Extracted data: Begin

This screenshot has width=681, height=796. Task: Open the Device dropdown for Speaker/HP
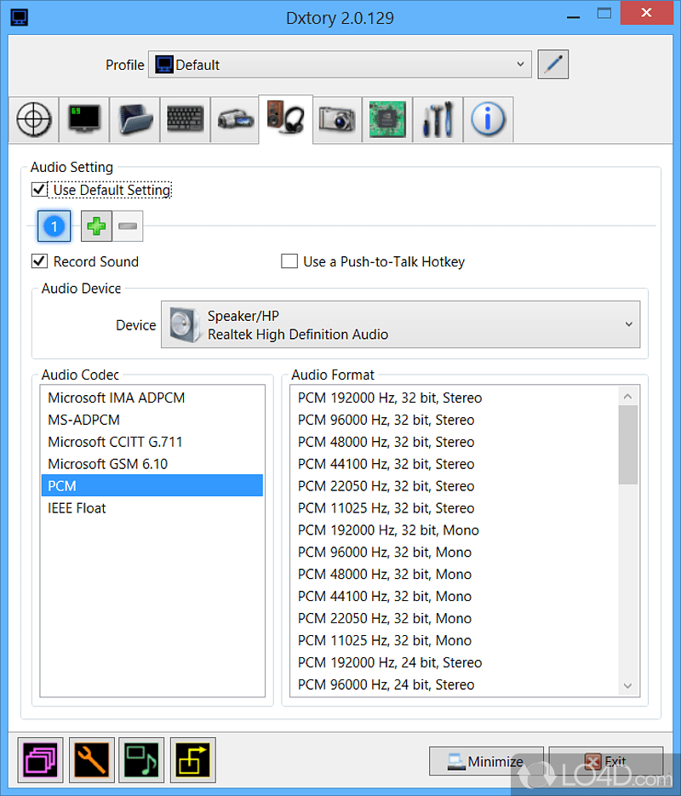click(627, 324)
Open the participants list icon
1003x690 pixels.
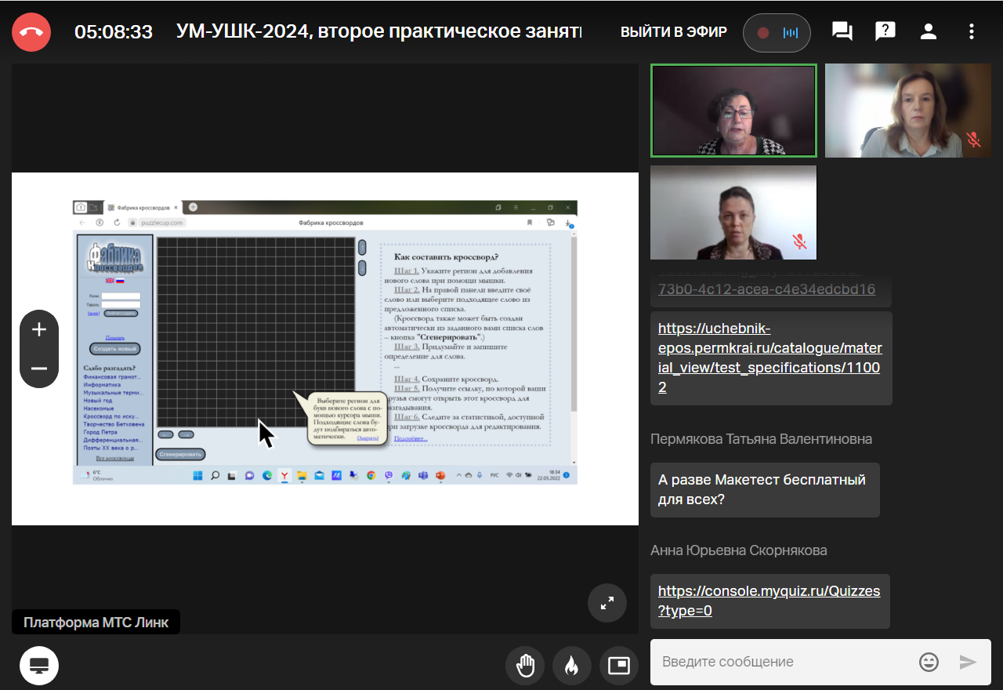(x=929, y=32)
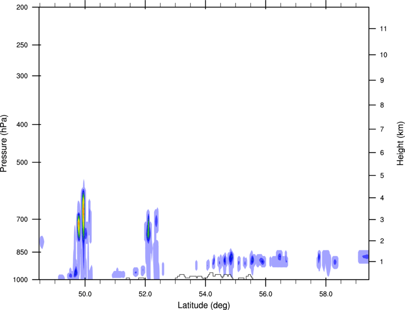Click the 58.0 latitude tick label
This screenshot has width=405, height=310.
[x=326, y=294]
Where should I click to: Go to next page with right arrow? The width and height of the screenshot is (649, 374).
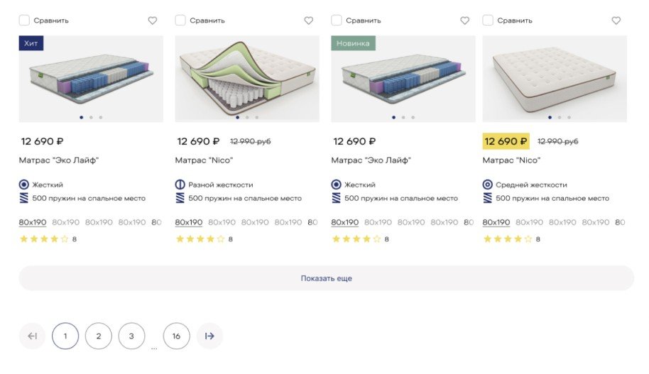pos(209,336)
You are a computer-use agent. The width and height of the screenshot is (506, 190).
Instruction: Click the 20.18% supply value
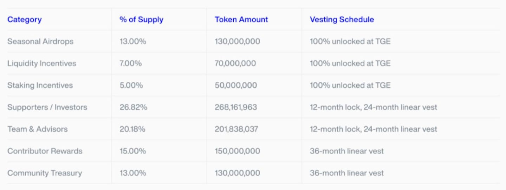tap(132, 129)
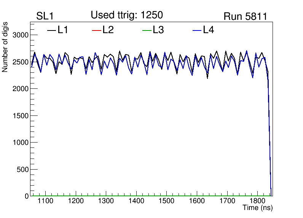Image resolution: width=303 pixels, height=218 pixels.
Task: Click the 'Run 5811' label
Action: [245, 16]
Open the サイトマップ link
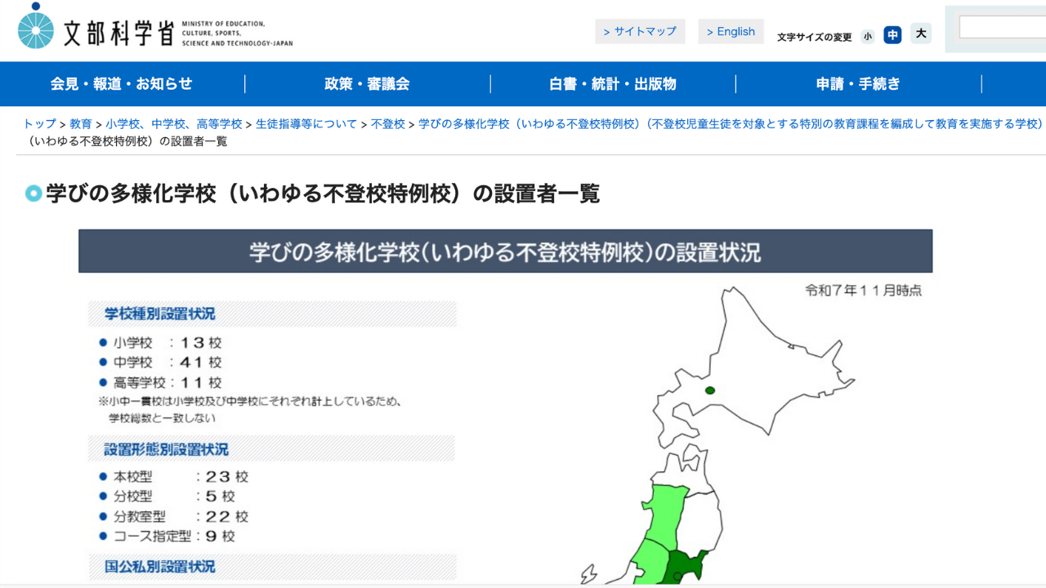Screen dimensions: 1046x588 click(x=640, y=32)

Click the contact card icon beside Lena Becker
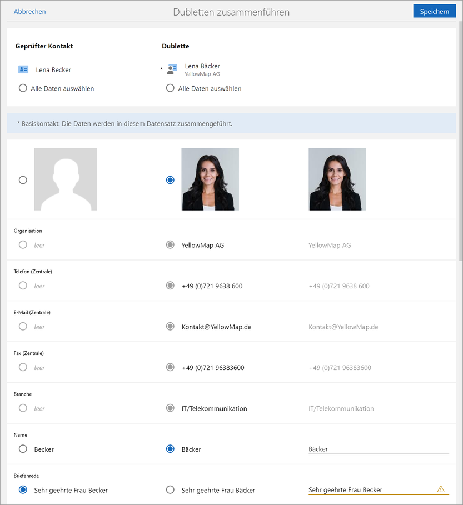pos(23,69)
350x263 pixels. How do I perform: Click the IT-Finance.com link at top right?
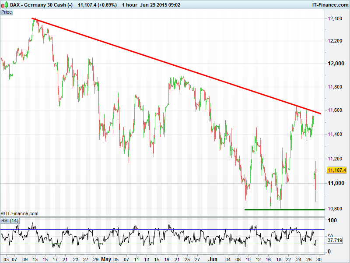(330, 4)
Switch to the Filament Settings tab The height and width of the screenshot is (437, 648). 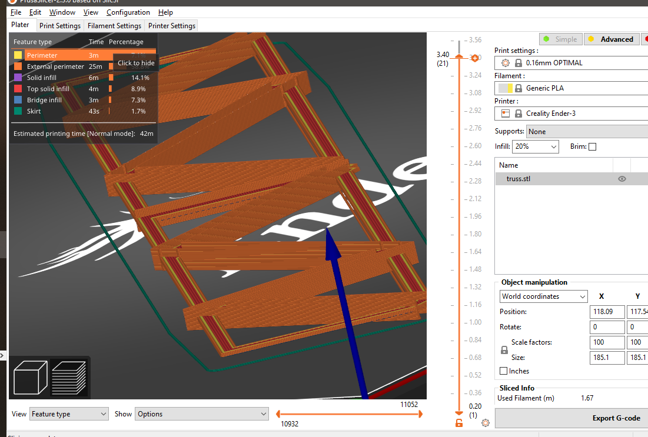(x=114, y=25)
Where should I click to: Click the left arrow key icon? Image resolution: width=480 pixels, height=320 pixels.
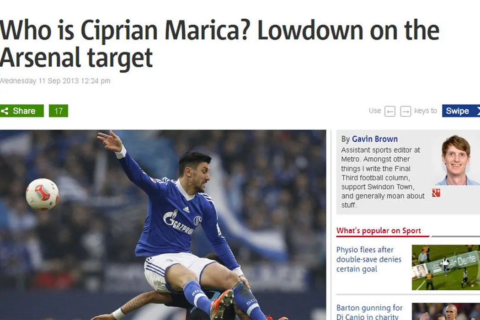[389, 111]
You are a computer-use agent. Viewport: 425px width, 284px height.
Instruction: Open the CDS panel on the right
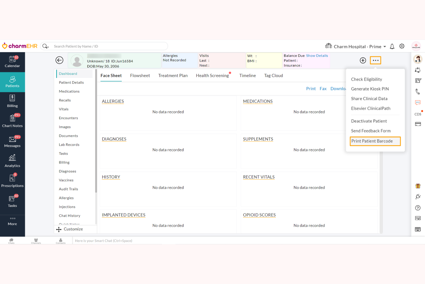[418, 114]
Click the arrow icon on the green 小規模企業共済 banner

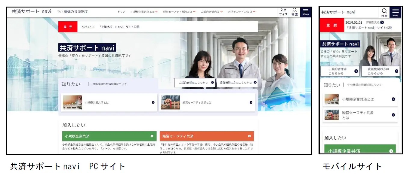(152, 136)
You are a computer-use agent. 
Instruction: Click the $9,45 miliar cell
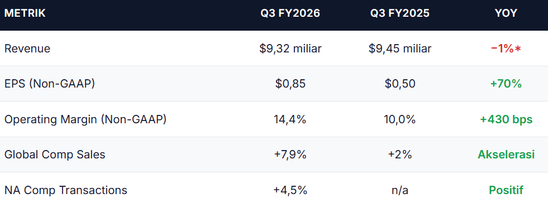(400, 49)
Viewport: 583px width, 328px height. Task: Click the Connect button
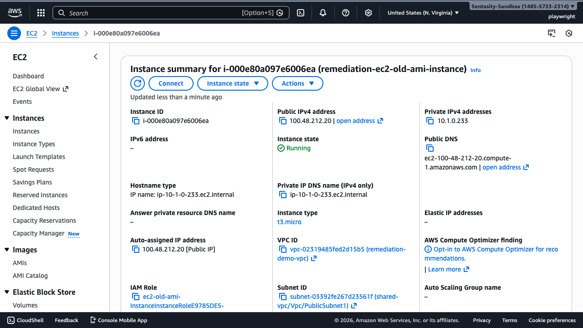pos(171,83)
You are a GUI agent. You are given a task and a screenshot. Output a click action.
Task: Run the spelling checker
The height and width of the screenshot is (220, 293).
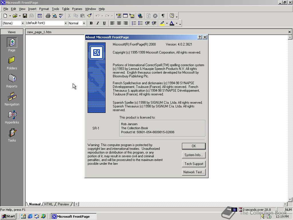coord(60,16)
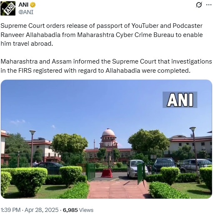Open the 1:39 PM timestamp link
The image size is (217, 214).
[10, 210]
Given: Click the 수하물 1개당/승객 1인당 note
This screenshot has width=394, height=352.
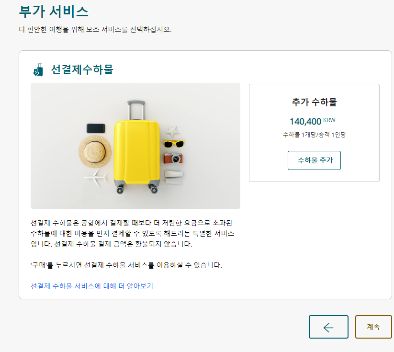Looking at the screenshot, I should click(x=314, y=135).
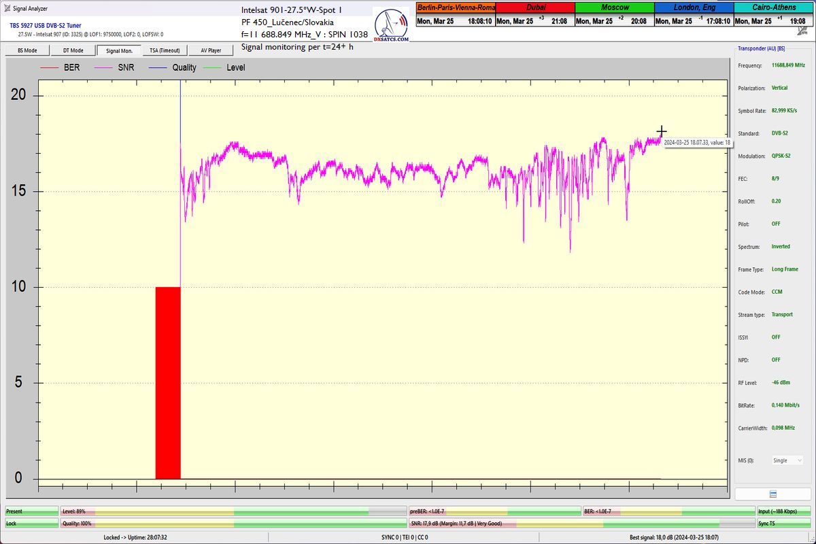Select the Signal Mon. tab

(x=119, y=50)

Extracted data: End

* **Work to be completed**
Reproduce the data above exactly, but only from the line containing "Instruction: Open the CDS panel on the right" through the line containing "Task: Run the spelling checker". Omit all pictures.

* **Your solution**
Instruction: Open the CDS panel on the right
[418, 114]
Click the arrow icon on the green 小規模企業共済 banner

(152, 136)
You are a computer-use agent. 
Instruction: Click the $9,45 miliar cell
(400, 49)
Viewport: 583px width, 328px height. Task: Click the Connect button
pos(171,83)
You are a GUI agent. You are given a task and a screenshot. Output a click action.
Task: Run the spelling checker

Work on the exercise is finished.